(Dataset entries)

[Start of Attachment]

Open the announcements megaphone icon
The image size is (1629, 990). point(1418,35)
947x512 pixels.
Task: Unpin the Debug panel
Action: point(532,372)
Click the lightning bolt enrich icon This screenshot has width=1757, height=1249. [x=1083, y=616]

[End of Attachment]
[Start of Attachment]

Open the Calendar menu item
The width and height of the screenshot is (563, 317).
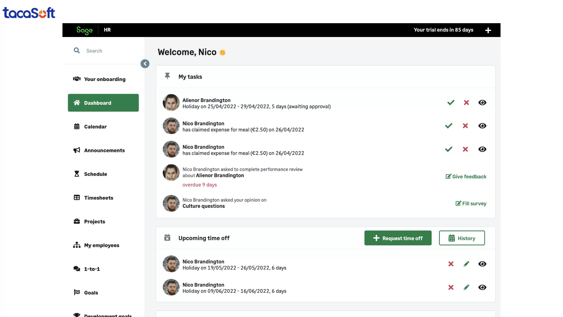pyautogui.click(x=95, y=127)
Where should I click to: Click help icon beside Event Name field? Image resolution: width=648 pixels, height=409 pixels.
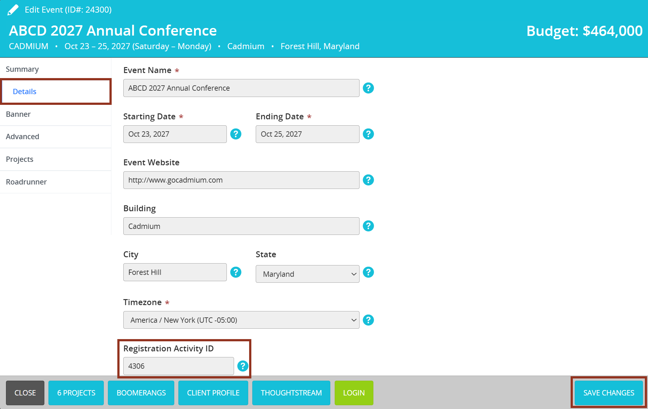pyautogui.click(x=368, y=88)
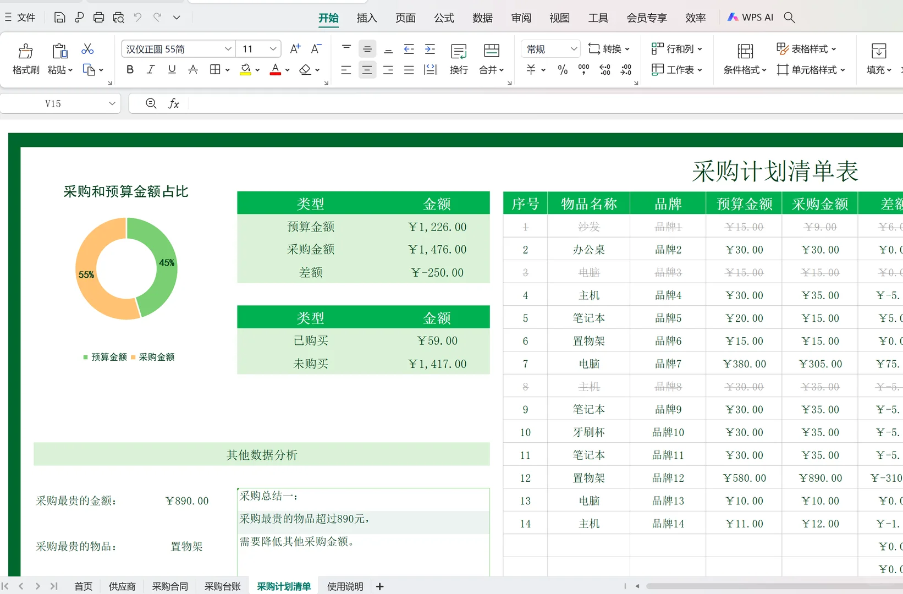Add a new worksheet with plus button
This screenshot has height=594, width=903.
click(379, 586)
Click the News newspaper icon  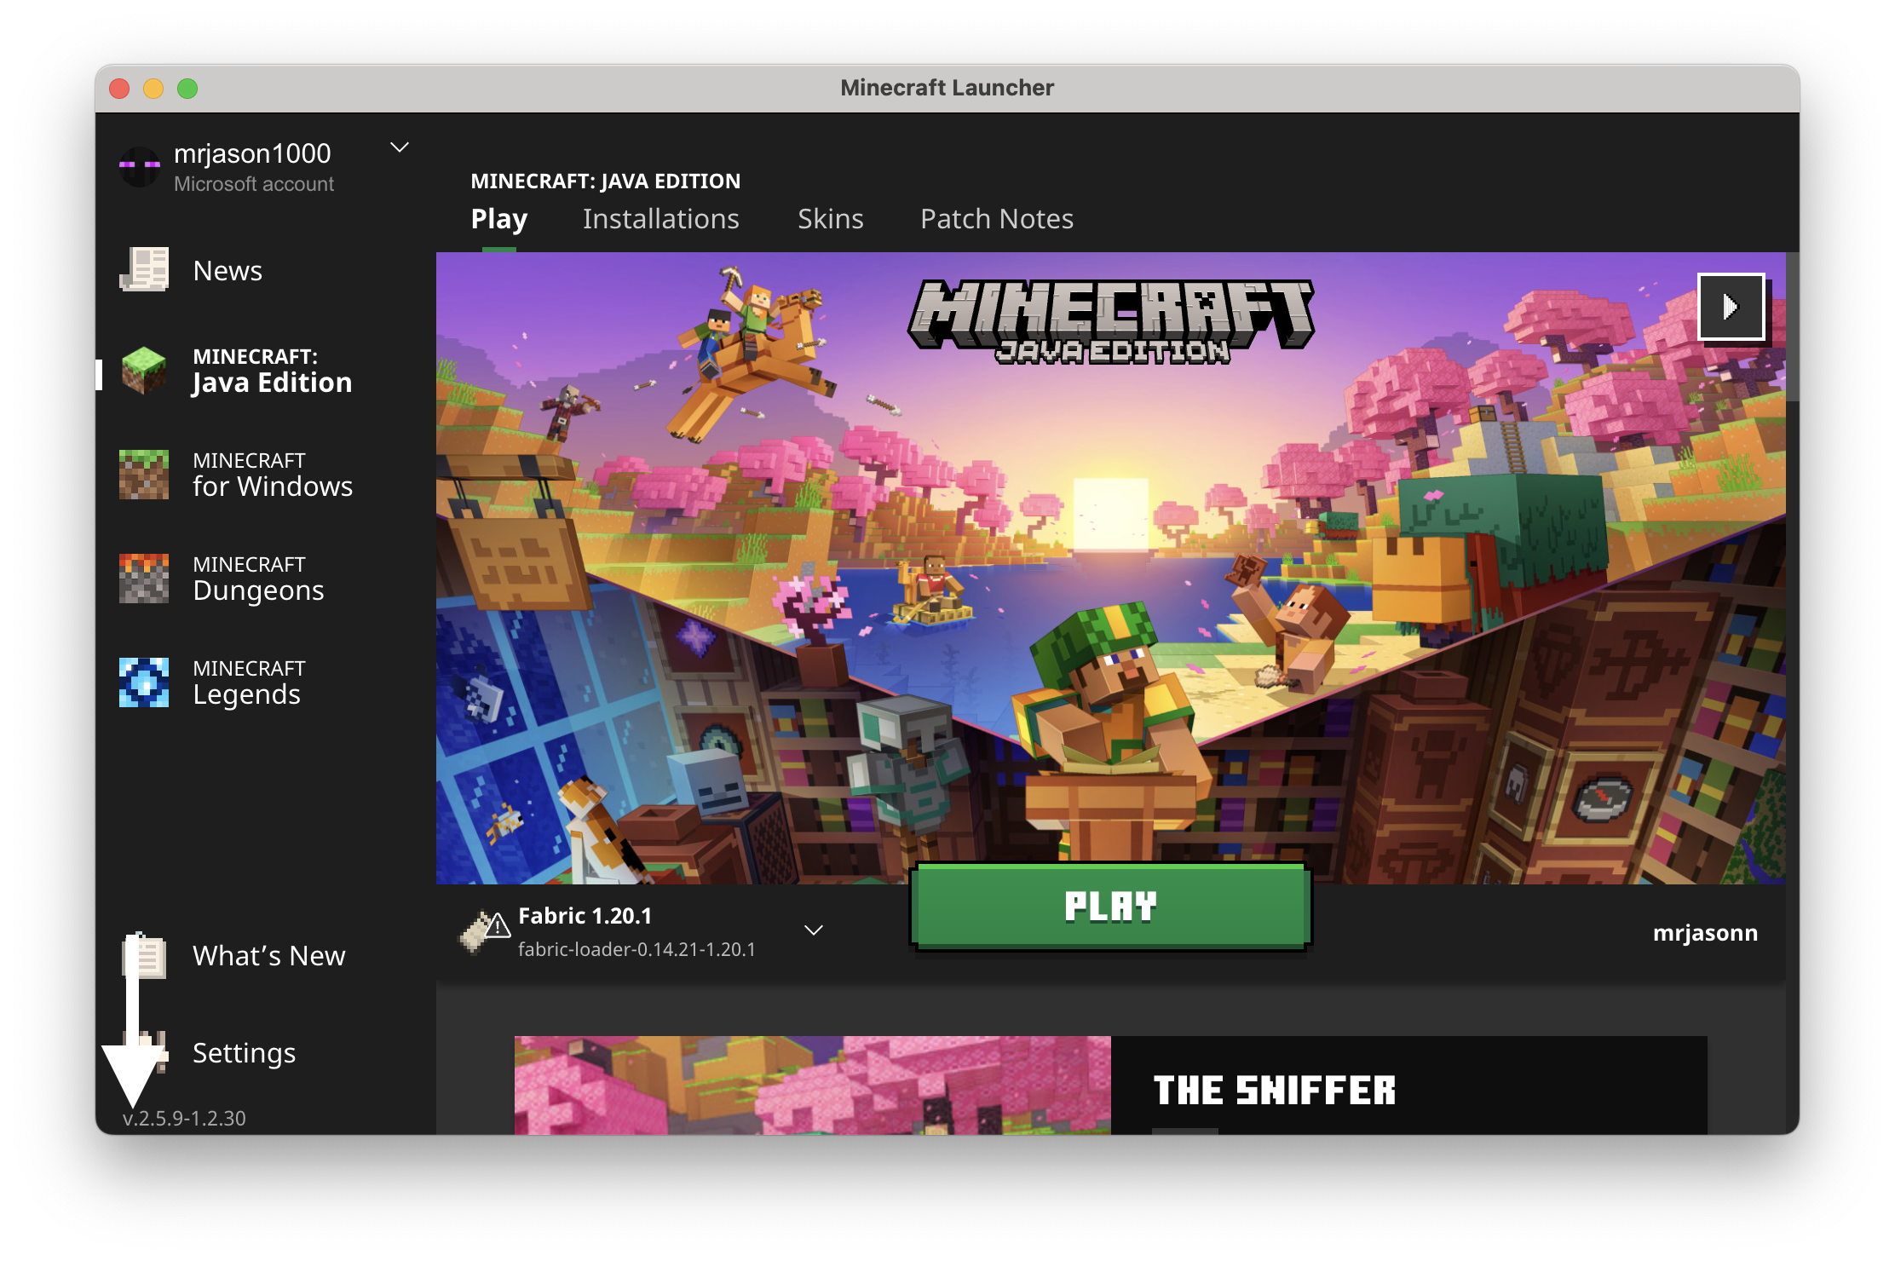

[End of Attachment]
[Start of Attachment]

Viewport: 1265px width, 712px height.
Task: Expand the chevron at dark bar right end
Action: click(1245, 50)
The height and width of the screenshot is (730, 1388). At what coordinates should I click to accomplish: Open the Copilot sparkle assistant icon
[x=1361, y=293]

[End of Attachment]

> [What you will do]: Using the entries above, transcribe every line from the line containing "Where should I" through the line containing "Click the News newspaper icon". Do not copy pictures.

> [Response]:
Where should I click to: Click help icon beside Event Name field? Image resolution: width=648 pixels, height=409 pixels.
pyautogui.click(x=368, y=88)
Add a new worksheet with plus button
This screenshot has height=594, width=903.
click(379, 586)
Click the News newspaper icon  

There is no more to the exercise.